BEGIN

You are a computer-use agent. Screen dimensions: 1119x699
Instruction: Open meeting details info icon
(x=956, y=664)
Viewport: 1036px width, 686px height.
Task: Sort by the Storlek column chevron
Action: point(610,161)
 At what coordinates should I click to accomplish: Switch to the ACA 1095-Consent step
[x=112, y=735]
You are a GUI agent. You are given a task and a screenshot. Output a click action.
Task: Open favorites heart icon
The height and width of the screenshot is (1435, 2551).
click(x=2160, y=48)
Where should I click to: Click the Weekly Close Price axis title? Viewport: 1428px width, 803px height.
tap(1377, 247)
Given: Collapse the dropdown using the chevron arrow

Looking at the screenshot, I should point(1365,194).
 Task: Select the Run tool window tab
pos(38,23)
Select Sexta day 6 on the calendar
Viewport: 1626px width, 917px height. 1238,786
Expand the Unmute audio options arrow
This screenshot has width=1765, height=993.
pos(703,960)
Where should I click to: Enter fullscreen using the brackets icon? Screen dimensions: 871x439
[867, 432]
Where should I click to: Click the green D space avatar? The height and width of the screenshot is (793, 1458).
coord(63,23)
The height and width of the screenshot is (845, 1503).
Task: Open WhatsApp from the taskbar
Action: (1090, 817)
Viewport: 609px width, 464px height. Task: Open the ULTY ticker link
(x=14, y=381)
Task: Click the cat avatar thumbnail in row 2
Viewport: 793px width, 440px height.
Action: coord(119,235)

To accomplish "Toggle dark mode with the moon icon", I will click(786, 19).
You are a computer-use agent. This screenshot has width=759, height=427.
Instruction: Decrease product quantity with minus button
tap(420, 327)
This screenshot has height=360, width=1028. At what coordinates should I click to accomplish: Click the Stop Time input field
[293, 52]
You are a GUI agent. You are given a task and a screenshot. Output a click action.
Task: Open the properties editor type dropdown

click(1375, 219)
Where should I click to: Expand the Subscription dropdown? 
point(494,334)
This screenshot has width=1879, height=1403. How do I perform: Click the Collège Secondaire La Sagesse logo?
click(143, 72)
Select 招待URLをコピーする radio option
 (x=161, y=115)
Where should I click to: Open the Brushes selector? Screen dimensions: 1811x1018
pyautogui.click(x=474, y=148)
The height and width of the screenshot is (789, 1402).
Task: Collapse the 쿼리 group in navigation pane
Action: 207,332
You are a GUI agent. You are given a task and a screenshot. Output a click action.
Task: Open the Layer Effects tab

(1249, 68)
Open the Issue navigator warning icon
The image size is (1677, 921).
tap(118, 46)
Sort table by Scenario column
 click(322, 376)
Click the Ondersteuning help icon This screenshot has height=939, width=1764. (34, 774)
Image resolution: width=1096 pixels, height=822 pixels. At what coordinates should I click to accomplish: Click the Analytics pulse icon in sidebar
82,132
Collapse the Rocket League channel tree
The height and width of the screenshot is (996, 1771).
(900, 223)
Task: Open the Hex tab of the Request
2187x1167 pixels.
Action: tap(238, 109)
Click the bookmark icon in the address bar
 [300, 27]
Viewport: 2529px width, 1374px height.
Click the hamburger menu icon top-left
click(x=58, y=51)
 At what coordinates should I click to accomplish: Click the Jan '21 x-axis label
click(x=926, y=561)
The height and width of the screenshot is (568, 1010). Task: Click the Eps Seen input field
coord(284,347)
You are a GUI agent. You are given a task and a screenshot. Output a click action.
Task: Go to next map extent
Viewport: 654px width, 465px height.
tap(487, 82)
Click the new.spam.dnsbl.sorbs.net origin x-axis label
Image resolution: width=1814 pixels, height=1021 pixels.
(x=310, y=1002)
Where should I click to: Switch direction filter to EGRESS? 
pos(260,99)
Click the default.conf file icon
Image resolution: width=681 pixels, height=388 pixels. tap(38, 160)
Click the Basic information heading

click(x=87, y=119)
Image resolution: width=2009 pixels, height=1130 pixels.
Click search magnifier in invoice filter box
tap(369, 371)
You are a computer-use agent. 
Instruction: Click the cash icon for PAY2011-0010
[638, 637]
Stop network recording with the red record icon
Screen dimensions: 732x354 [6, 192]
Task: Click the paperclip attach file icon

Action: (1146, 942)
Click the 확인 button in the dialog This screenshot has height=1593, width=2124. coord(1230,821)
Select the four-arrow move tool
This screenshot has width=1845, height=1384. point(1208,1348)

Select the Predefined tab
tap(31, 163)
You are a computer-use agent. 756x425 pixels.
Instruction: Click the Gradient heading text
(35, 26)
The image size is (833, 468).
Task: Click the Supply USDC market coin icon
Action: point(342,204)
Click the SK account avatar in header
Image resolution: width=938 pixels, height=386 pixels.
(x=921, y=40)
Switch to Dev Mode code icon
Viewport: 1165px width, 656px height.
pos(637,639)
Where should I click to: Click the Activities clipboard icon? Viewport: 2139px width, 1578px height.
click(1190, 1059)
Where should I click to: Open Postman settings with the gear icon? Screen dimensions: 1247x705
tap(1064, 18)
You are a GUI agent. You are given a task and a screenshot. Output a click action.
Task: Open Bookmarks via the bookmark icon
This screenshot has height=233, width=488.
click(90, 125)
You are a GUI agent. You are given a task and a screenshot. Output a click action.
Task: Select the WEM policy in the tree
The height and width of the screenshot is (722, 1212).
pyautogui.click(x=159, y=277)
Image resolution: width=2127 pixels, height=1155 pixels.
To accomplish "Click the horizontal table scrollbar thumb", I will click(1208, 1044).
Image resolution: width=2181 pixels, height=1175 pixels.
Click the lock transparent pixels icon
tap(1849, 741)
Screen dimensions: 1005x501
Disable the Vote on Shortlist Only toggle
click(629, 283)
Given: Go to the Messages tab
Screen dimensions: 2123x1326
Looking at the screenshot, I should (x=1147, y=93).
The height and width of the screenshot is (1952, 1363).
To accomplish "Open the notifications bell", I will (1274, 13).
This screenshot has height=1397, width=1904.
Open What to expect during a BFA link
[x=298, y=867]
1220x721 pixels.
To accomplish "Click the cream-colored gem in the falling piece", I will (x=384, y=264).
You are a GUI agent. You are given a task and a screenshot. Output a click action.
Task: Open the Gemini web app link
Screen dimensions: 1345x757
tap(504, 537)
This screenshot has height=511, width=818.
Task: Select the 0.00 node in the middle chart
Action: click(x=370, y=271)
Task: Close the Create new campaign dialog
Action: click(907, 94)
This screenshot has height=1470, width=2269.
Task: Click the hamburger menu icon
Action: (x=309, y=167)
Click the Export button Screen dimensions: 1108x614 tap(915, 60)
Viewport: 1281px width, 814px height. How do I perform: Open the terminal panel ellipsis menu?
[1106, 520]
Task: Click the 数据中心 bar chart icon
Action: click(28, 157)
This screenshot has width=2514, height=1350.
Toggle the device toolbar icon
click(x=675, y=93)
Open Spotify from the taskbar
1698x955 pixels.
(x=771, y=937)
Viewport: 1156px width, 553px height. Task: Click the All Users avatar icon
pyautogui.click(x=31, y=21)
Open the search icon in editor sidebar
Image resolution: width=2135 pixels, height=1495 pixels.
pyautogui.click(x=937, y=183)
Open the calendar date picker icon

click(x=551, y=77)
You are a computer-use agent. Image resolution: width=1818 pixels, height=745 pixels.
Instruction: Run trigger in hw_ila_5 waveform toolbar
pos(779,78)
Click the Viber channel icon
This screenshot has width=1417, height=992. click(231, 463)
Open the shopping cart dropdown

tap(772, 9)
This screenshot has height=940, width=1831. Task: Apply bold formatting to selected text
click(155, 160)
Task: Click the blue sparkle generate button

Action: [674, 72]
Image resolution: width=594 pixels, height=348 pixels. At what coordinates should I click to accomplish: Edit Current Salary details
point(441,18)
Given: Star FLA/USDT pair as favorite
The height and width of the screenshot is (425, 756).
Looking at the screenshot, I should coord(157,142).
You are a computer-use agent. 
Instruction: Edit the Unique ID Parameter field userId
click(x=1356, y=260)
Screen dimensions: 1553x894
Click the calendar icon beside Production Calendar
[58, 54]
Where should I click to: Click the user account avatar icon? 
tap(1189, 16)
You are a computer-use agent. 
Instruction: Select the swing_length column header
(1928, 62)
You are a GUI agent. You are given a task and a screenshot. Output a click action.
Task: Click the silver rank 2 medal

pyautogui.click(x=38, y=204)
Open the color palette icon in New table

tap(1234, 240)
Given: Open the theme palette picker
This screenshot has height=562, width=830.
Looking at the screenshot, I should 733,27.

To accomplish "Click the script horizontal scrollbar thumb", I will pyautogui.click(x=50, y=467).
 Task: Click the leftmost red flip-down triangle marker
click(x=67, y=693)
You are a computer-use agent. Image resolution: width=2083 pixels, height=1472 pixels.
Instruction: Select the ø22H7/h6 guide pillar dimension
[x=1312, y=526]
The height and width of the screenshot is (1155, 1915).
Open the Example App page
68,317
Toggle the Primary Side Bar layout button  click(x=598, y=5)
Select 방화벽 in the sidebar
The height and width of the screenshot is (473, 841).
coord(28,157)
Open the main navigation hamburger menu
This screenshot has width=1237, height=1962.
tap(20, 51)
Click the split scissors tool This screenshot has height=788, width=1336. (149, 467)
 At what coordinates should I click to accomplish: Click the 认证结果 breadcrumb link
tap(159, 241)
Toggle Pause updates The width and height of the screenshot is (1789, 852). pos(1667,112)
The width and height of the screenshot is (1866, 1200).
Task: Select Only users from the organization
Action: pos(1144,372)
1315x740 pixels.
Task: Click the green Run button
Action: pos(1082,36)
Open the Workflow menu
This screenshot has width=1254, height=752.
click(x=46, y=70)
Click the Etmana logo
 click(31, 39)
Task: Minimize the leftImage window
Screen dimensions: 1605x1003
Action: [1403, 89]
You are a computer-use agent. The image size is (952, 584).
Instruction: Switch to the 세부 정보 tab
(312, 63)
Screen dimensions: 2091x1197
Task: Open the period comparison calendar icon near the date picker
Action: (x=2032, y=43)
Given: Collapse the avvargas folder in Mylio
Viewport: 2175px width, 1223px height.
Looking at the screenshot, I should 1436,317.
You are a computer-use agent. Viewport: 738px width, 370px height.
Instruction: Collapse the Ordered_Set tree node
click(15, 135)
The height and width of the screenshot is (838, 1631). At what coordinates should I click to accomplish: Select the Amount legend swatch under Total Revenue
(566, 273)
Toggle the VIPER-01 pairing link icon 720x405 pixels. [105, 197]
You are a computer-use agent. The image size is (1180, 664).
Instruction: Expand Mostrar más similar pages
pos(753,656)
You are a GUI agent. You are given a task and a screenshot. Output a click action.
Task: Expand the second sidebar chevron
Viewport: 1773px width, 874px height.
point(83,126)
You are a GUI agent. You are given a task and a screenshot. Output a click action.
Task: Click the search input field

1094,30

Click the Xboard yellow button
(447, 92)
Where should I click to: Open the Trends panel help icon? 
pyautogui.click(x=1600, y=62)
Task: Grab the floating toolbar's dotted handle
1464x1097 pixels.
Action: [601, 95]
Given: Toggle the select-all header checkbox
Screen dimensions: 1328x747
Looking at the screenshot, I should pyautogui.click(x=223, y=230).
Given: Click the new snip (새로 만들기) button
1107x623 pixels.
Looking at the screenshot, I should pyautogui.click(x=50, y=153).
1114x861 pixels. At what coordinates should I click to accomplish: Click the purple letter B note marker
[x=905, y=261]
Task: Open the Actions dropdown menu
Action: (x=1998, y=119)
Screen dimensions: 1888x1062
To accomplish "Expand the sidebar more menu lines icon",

END

- [WORK TO BE COMPLETED] Please transcribe exactly the line containing "Instruction: Collapse the" and every line after it to the end of the data, and no other lines.

- [RESPONSE BOX]
Instruction: Collapse the Ordered_Set tree node
click(15, 135)
The height and width of the screenshot is (838, 1631). At what coordinates should I click to accomplish: Select the Amount legend swatch under Total Revenue
(566, 273)
Toggle the VIPER-01 pairing link icon 720x405 pixels. [105, 197]
You are a computer-use agent. The image size is (1180, 664).
Instruction: Expand Mostrar más similar pages
pos(753,656)
You are a GUI agent. You are given a task and a screenshot. Output a click action.
Task: Expand the second sidebar chevron
Viewport: 1773px width, 874px height.
point(83,126)
You are a GUI agent. You are given a task and a screenshot. Output a click action.
Task: Click the search input field

1094,30

Click the Xboard yellow button
(447, 92)
Where should I click to: Open the Trends panel help icon? 
pyautogui.click(x=1600, y=62)
Task: Grab the floating toolbar's dotted handle
1464x1097 pixels.
Action: [601, 95]
Given: Toggle the select-all header checkbox
Screen dimensions: 1328x747
Looking at the screenshot, I should pyautogui.click(x=223, y=230).
Given: Click the new snip (새로 만들기) button
1107x623 pixels.
Looking at the screenshot, I should pyautogui.click(x=50, y=153).
1114x861 pixels. At what coordinates should I click to accomplish: Click the purple letter B note marker
[x=905, y=261]
Task: Open the Actions dropdown menu
Action: (x=1998, y=119)
Screen dimensions: 1888x1062
To accomplish "Expand the sidebar more menu lines icon",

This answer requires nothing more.